--- /dev/null
+/*
+ * TCP Vegas congestion control
+ *
+ * This is based on the congestion detection/avoidance scheme described in
+ * Lawrence S. Brakmo and Larry L. Peterson.
+ * "TCP Vegas: End to end congestion avoidance on a global internet."
+ * IEEE Journal on Selected Areas in Communication, 13(8):1465--1480,
+ * October 1995. Available from:
+ * ftp://ftp.cs.arizona.edu/xkernel/Papers/jsac.ps
+ *
+ * See http://www.cs.arizona.edu/xkernel/ for their implementation.
+ * The main aspects that distinguish this implementation from the
+ * Arizona Vegas implementation are:
+ * o We do not change the loss detection or recovery mechanisms of
+ * Linux in any way. Linux already recovers from losses quite well,
+ * using fine-grained timers, NewReno, and FACK.
+ * o To avoid the performance penalty imposed by increasing cwnd
+ * only every-other RTT during slow start, we increase during
+ * every RTT during slow start, just like Reno.
+ * o Largely to allow continuous cwnd growth during slow start,
+ * we use the rate at which ACKs come back as the "actual"
+ * rate, rather than the rate at which data is sent.
+ * o To speed convergence to the right rate, we set the cwnd
+ * to achieve the right ("actual") rate when we exit slow start.
+ * o To filter out the noise caused by delayed ACKs, we use the
+ * minimum RTT sample observed during the last RTT to calculate
+ * the actual rate.
+ * o When the sender re-starts from idle, it waits until it has
+ * received ACKs for an entire flight of new data before making
+ * a cwnd adjustment decision.

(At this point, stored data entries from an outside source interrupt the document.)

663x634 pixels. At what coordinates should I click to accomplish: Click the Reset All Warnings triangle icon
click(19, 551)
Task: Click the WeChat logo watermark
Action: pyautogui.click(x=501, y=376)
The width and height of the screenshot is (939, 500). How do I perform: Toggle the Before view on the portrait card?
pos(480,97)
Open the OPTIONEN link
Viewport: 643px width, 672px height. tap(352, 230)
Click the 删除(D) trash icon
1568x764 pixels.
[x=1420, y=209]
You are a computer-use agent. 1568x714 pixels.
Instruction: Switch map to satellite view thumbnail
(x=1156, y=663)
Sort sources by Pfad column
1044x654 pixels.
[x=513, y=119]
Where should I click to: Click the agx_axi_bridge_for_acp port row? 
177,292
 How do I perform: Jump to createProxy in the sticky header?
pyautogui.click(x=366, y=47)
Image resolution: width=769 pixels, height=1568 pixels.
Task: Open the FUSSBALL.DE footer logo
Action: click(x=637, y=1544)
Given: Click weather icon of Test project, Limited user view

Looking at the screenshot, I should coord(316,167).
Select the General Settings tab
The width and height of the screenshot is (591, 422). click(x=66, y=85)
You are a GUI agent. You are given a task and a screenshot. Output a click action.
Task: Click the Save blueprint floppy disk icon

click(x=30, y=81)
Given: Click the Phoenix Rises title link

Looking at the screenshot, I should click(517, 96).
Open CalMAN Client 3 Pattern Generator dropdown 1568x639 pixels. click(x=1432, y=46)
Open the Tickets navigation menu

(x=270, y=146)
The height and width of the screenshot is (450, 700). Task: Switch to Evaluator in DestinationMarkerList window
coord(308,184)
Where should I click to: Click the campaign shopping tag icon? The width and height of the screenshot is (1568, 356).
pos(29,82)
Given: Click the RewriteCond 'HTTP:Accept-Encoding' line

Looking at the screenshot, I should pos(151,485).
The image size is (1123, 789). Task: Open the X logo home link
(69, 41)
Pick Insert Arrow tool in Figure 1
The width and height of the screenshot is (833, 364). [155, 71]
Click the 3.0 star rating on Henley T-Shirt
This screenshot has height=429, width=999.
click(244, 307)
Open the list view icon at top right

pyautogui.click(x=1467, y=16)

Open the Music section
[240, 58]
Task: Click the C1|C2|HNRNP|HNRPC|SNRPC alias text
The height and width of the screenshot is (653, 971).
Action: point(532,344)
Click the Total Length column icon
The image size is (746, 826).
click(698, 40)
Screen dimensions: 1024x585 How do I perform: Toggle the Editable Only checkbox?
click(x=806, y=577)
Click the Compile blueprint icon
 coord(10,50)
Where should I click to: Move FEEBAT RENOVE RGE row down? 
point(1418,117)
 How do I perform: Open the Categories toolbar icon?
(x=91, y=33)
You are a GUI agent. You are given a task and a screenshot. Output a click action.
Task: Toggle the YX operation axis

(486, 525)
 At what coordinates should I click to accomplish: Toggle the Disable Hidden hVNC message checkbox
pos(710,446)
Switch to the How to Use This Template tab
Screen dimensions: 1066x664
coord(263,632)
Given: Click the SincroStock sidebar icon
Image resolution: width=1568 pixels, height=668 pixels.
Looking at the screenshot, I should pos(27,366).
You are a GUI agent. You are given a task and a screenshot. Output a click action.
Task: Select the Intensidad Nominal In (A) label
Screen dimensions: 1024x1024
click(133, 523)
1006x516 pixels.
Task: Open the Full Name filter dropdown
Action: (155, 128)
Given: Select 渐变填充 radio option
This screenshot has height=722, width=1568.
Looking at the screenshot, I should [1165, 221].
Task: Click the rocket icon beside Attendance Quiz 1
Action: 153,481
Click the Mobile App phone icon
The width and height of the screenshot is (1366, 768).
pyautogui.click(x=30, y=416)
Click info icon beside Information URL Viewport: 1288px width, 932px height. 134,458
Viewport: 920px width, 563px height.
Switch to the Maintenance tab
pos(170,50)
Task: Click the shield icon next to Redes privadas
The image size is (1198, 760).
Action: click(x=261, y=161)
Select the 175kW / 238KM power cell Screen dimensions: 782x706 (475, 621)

The original Vegas implementation
+ * assumed senders never went idle.
+ *
+ *
+ * TCP Compound based on TCP Vegas
+ *
+ * further details can be found here:
+ * ftp://ftp.research.microsoft.com/pub/tr/TR-2005-86.pdf
+ */
+
+#include <linux/config.h>
+#include <linux/mm.h>
+#include <linux/module.h>
+#include <linux/skbuff.h>
+#include <linux/inet_diag.h>
+
+#include <net/tcp.h>
+
+/* Default values of the Vegas variables, in fixed-point representation
+ * with V_PARAM_SHIFT bits to the right of the binary point.
+ */
+#define V_PARAM_SHIFT 1
+
+#define TCP_COMPOUND_ALPHA 3U
+#define TCP_COMPOUND_BETA 1U
+#define TCP_COMPOUND_KAPPA_POW 3
+#define TCP_COMPOUND_KAPPA_NSQRT 2
+#define TCP_COMPOUND_GAMMA 30
+#define TCP_COMPOUND_ZETA 1
+
+/* TCP compound variables */
+struct compound {
+ u32 beg_snd_nxt; /* right edge during last RTT */
+ u32 beg_snd_una; /* left edge during last RTT */
+ u32 beg_snd_cwnd; /* saves the size of the cwnd */
+ u8 doing_vegas_now; /* if true, do vegas for this RTT */
+ u16 cntRTT; /* # of RTTs measured within last RTT */
+ u32 minRTT; /* min of RTTs measured within last RTT (in usec) */
+ u32 baseRTT; /* the min of all Vegas RTT measurements seen (in usec) */
+
+ u32 cwnd;
+ u32 dwnd;
+};
+
+/* There are several situations when we must "re-start" Vegas:
+ *
+ * o when a connection is established
+ * o after an RTO
+ * o after fast recovery
+ * o when we send a packet and there is no outstanding
+ * unacknowledged data (restarting an idle connection)
+ *
+ * In these circumstances we cannot do a Vegas calculation at the
+ * end of the first RTT, because any calculation we do is using
+ * stale info -- both the saved cwnd and congestion feedback are
+ * stale.
+ *
+ * Instead we must wait until the completion of an RTT during
+ * which we actually receive ACKs.
+ */
+static inline void vegas_enable(struct sock *sk)
+{
+ const struct tcp_sock *tp = tcp_sk(sk);
+ struct compound *vegas = inet_csk_ca(sk);
+
+ /* Begin taking Vegas samples next time we send something. */
+ vegas->doing_vegas_now = 1;
+
+ /* Set the beginning of the next send window. */
+ vegas->beg_snd_nxt = tp->snd_nxt;
+
+ vegas->cntRTT = 0;
+ vegas->minRTT = 0x7fffffff;
+}
+
+/* Stop taking Vegas samples for now. */
+static inline void vegas_disable(struct sock *sk)
+{
+ struct compound *vegas = inet_csk_ca(sk);
+
+ vegas->doing_vegas_now = 0;
+}
+
+static void tcp_compound_init(struct sock *sk)
+{
+ struct compound *vegas = inet_csk_ca(sk);
+ const struct tcp_sock *tp = tcp_sk(sk);
+
+ vegas->baseRTT = 0x7fffffff;
+ vegas_enable(sk);
+
+ vegas->dwnd = 0;
+ vegas->cwnd = tp->snd_cwnd;
+}
+
+/* Do RTT sampling needed for Vegas.
+ * Basically we:
+ * o min-filter RTT samples from within an RTT to get the current
+ * propagation delay + queuing delay (we are min-filtering to try to
+ * avoid the effects of delayed ACKs)
+ * o min-filter RTT samples from a much longer window (forever for now)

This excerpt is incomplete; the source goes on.